6. Ingevolge artikel 5:39, eerste lid, van de Algemene wet bestuursrecht (hierna: de Awb) heeft het beroep tegen de last onder dwangsom mede betrekking op een beschikking die strekt tot invordering van de dwangsom, voor zover de belanghebbende deze beschikking betwist.

7. Bij besluit van 18 juni 2013 heeft het college besloten tot invordering van de door [appellant] verbeurde dwangsommen wegens het niet naleven van de last inzake het zonder vergunning houden van legkippen in stal 1. [appellant] heeft deze invorderingsbeschikking betwist, zodat het beroep bij de rechtbank daarop mede betrekking had.

8. [appellant] betoogt dat de rechtbank heeft miskend dat het invorderingsbesluit geen stand kan houden, omdat de daaraan ten grondslag gelegde last onder dwangsom onrechtmatig is. Volgens hem is sprake van bijzondere omstandigheden waardoor het college van invordering had dienen af te zien.

8.1. Zoals volgt uit hetgeen hiervoor onder 5.1 is overwogen, is de opgelegde last inzake het zonder vergunning houden van legkippen in stal 1 niet onrechtmatig. [appellant] heeft in hoger beroep niet gemotiveerd waarom het oordeel van de rechtbank dat zich geen bijzondere omstandigheden voordoen op grond waarvan het college van invordering had moeten afzien, onjuist is.
=-=-=-=-=
Uit te voeren opdrachten
A. Geef uit de passage over de invordering van dwangsommen letterlijk het stuk weer dat begint bij "6. Ingevolge artikel" en eindigt bij "deze beschikking betwist.".
B. Noem alstublieft de datum van het besluit waarmee het college volgens de passage over de invordering van dwangsommen de door [appellant] verbeurde dwangsommen ging invorderen.
C. Som alle nummers op waarmee de alinea's van de passage over de invordering van dwangsommen beginnen.

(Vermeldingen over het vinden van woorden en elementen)
=-=-=-=-=
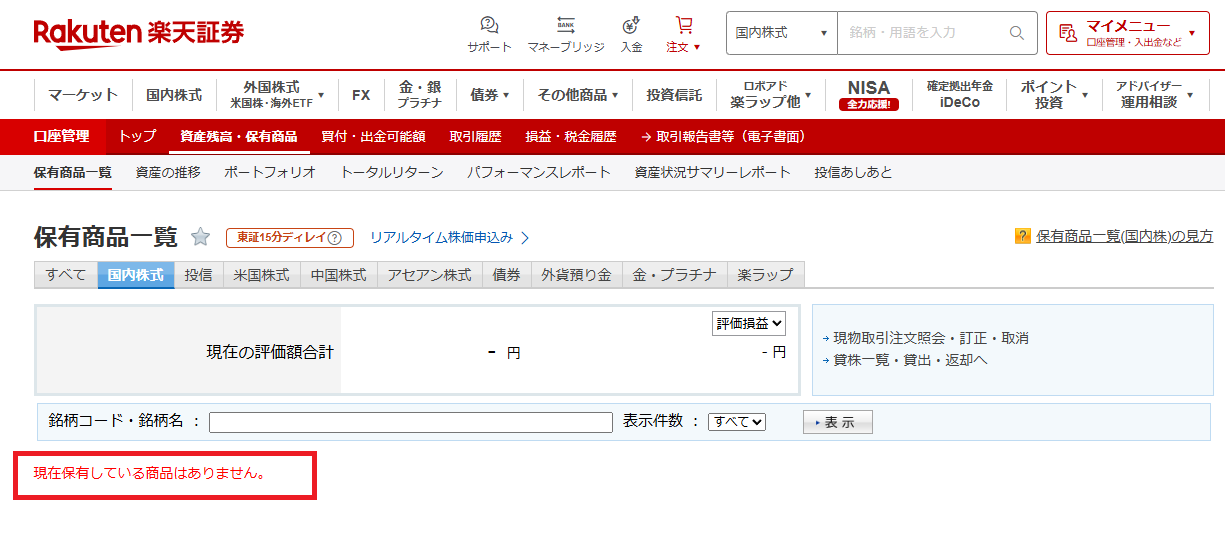Go to ポートフォリオ submenu page

pos(270,172)
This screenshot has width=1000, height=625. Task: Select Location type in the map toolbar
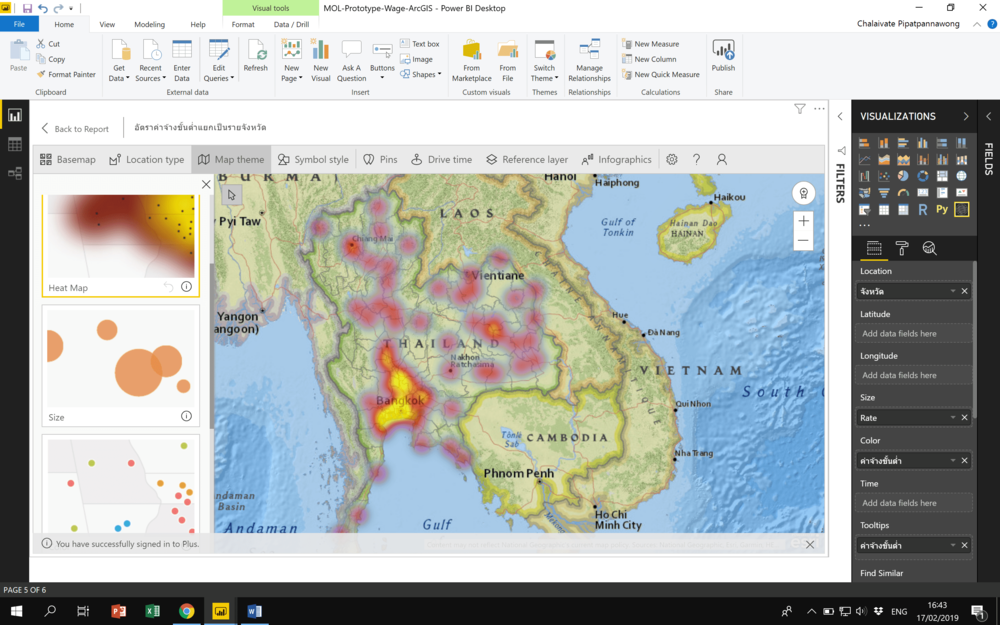[x=147, y=158]
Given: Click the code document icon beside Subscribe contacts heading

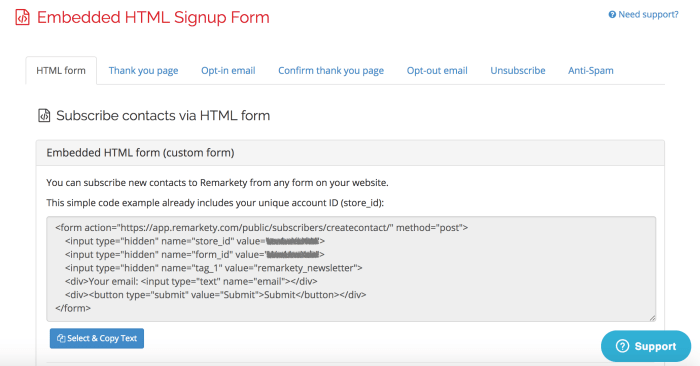Looking at the screenshot, I should (x=44, y=116).
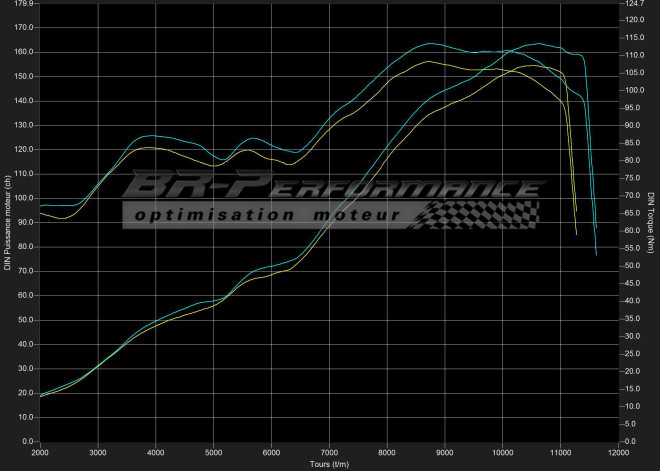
=-=-=-=-=
Oplossingen per opdracht
A.
6. Ingevolge artikel 5:39, eerste lid, van de Algemene wet bestuursrecht (hierna: de Awb) heeft het beroep tegen de last onder dwangsom mede betrekking op een beschikking die strekt tot invordering van de dwangsom, voor zover de belanghebbende deze beschikking betwist.

B. 18 juni 2013

C. 6, 7, 8, 8.1